▶ [ABOUT THIS TASK] Every line below from the one containing "The image size is (852, 421)." through the one containing "This screenshot has width=886, height=334." is to be printed exactly, with the pictures omitted.

=-=-=-=-=

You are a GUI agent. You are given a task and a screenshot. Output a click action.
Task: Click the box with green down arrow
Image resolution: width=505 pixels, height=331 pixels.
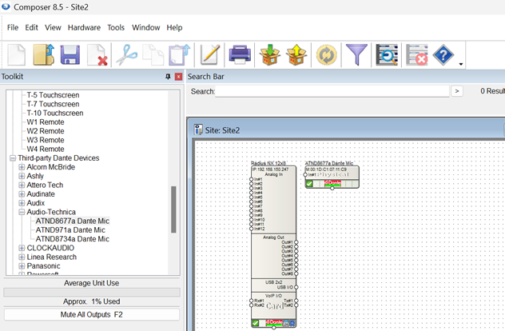pos(270,55)
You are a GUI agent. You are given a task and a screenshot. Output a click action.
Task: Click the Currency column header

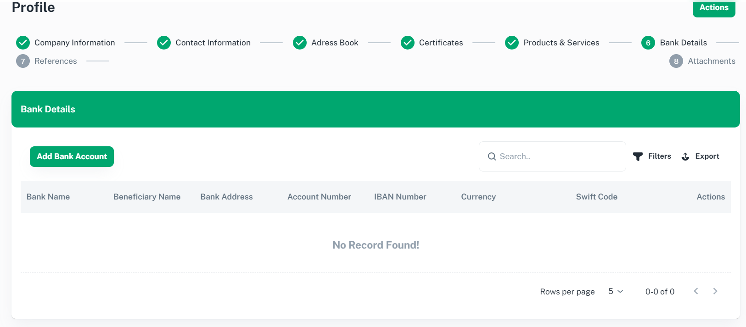pos(478,197)
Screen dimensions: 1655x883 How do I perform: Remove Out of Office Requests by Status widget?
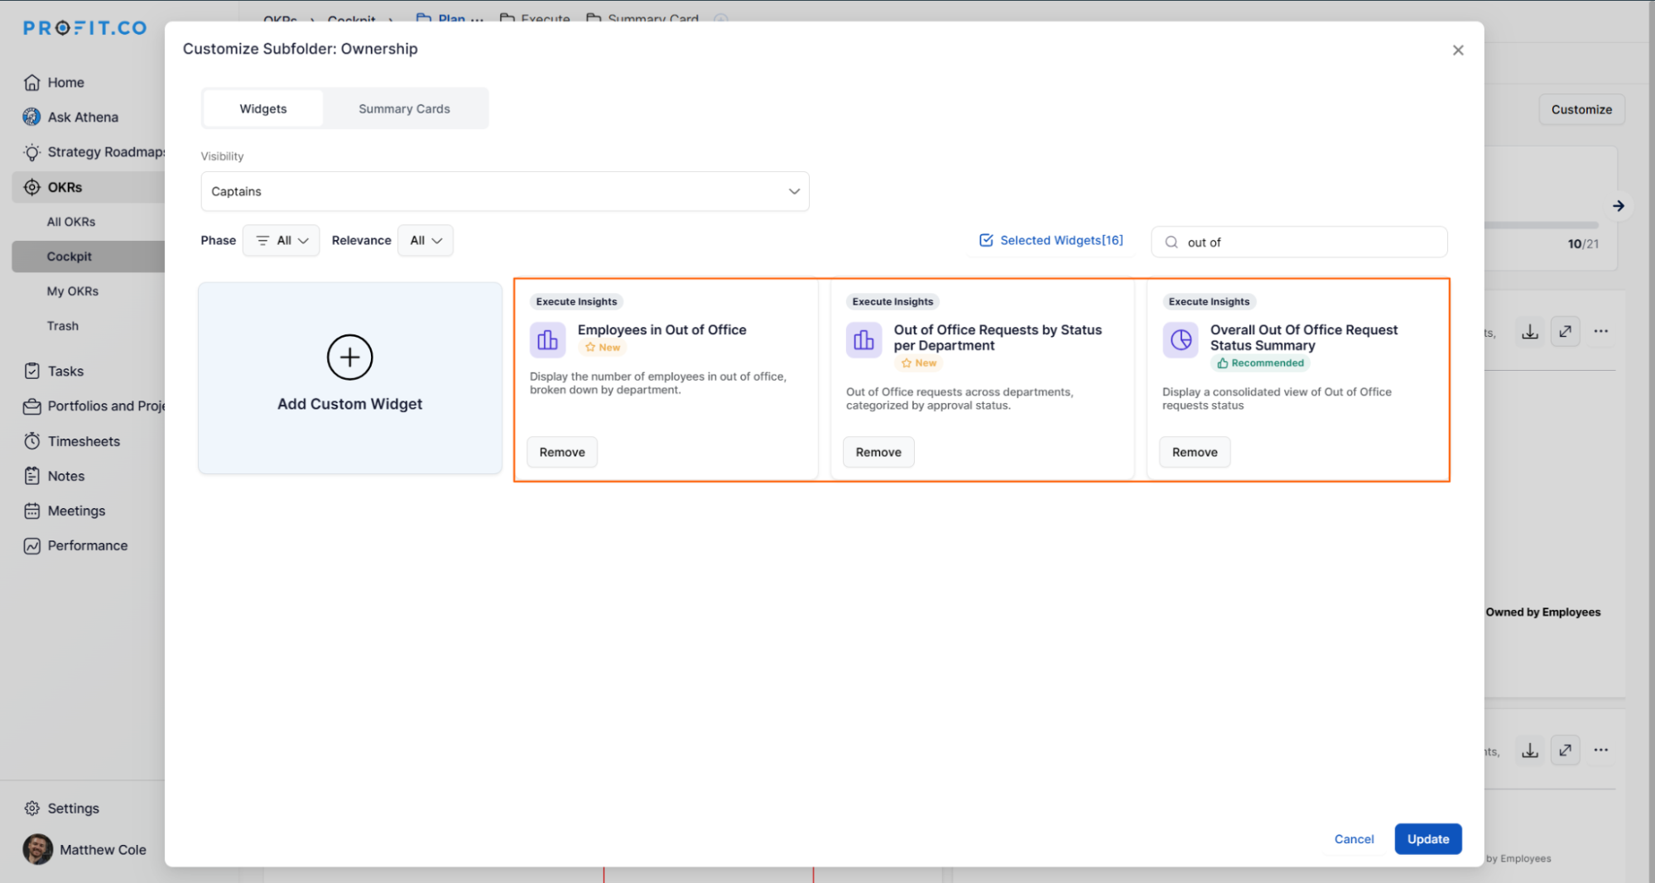pos(878,452)
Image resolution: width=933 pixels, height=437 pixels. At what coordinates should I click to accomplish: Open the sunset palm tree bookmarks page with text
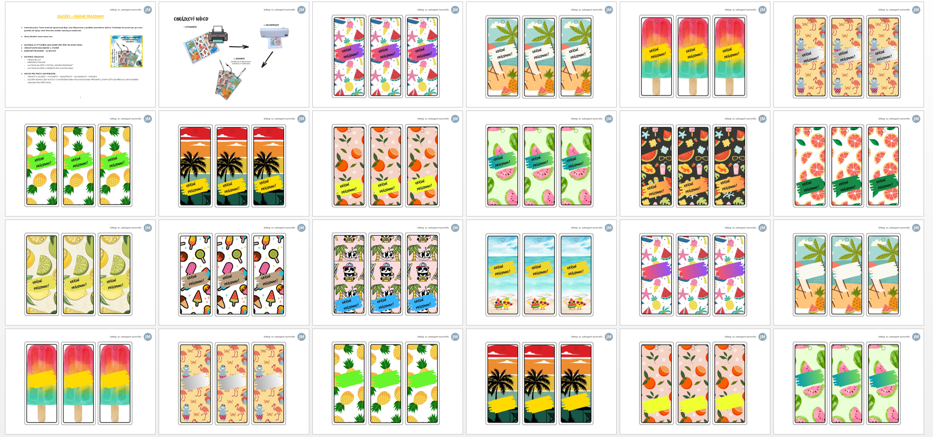234,164
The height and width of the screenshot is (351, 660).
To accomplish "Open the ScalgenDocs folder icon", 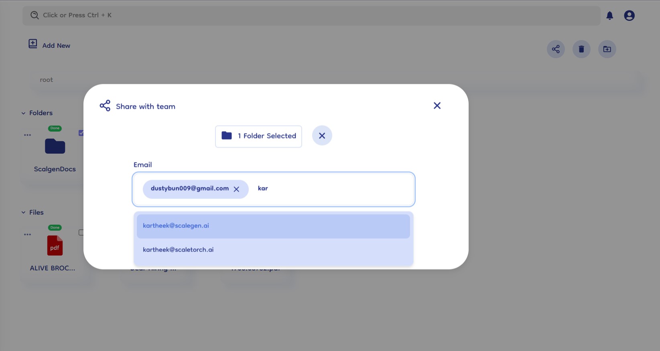I will pyautogui.click(x=55, y=146).
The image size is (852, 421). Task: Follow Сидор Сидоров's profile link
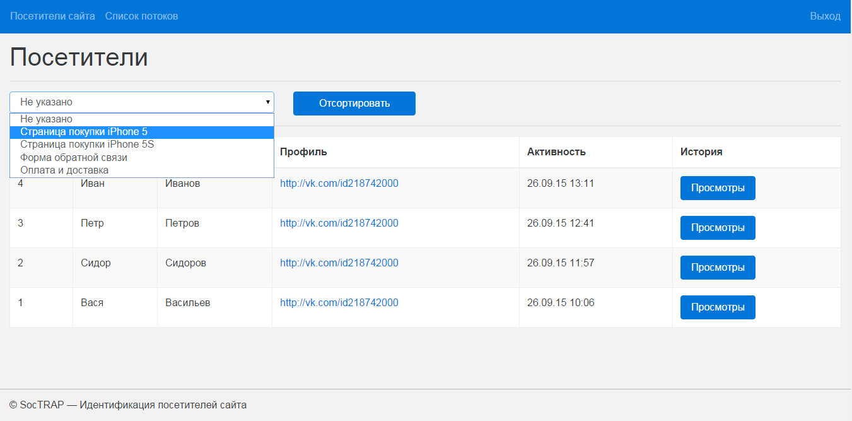click(339, 263)

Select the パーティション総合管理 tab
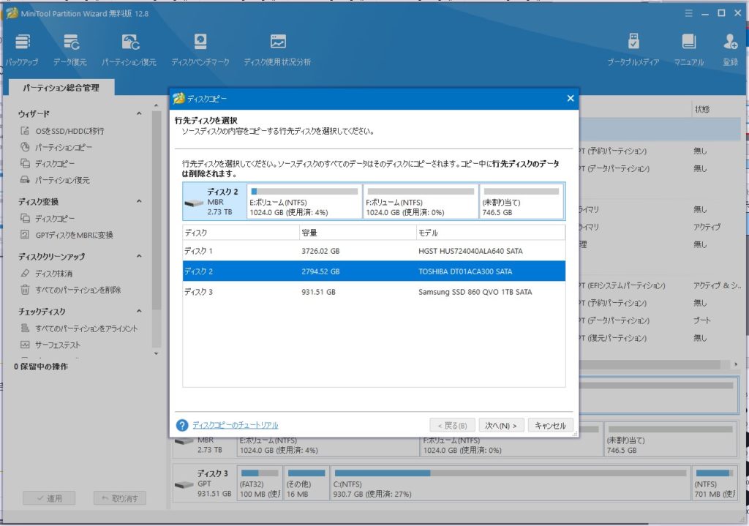tap(61, 88)
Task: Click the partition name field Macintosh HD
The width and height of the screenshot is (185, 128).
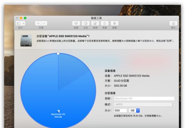Action: (144, 99)
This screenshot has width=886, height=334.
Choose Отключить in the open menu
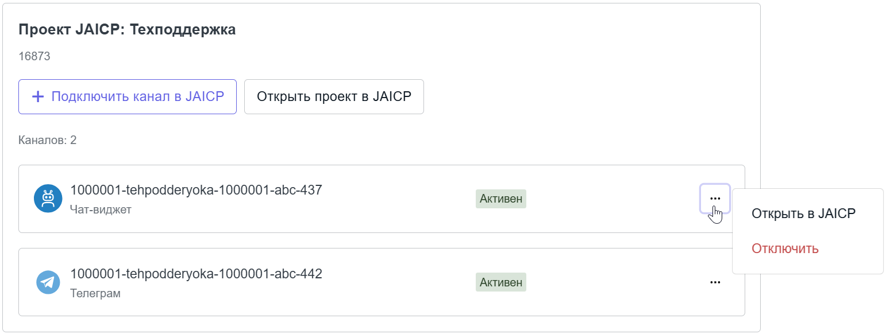tap(785, 248)

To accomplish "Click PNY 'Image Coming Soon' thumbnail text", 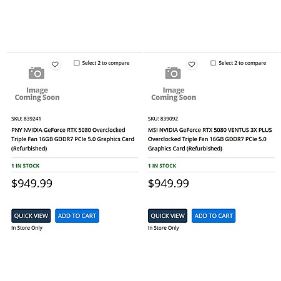I will [x=37, y=94].
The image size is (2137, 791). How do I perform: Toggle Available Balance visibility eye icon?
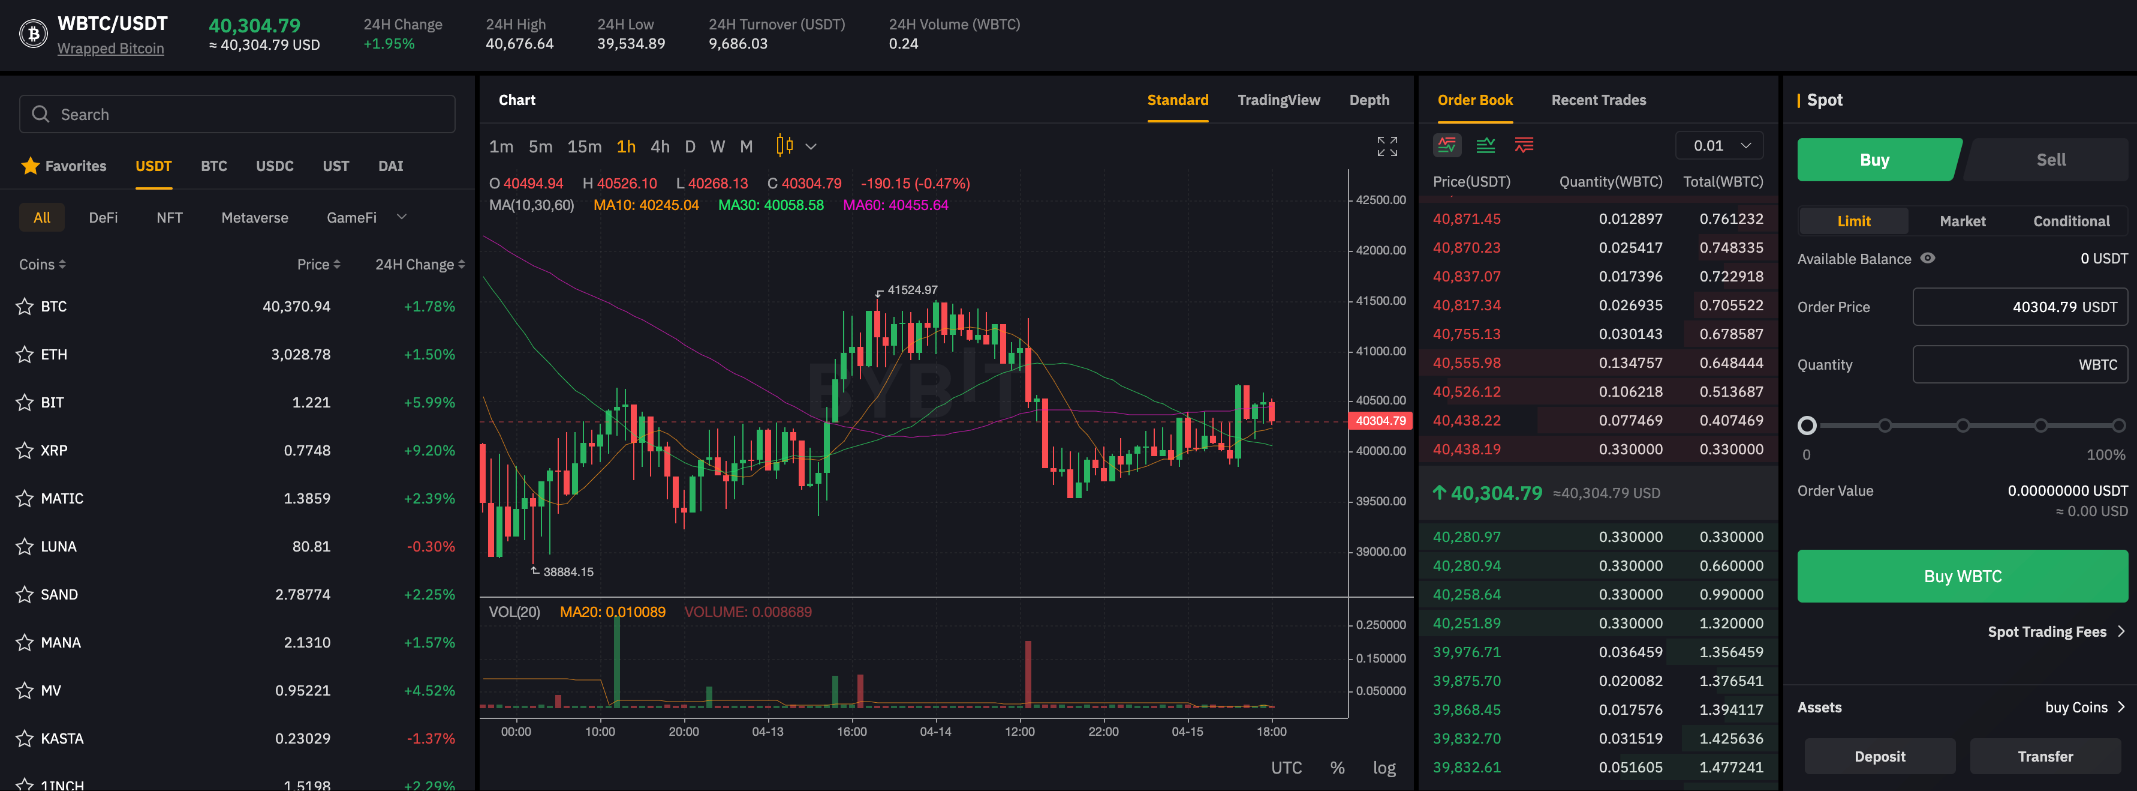click(1928, 258)
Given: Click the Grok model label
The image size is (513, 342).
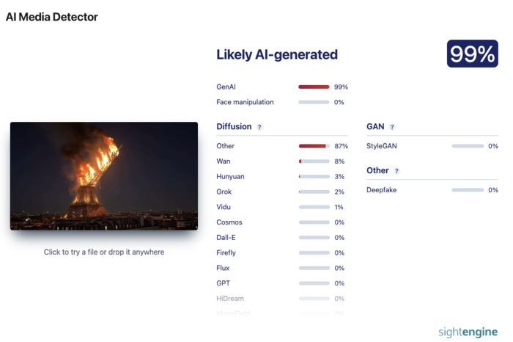Looking at the screenshot, I should tap(224, 192).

=-=-=-=-=

▶ [FINISHED TASK]
The image size is (852, 421). Task: Follow Сидор Сидоров's profile link
click(339, 263)

Select the パーティション総合管理 tab
tap(61, 88)
Task: Click the partition name field Macintosh HD
The width and height of the screenshot is (185, 128).
Action: (144, 99)
This screenshot has width=886, height=334.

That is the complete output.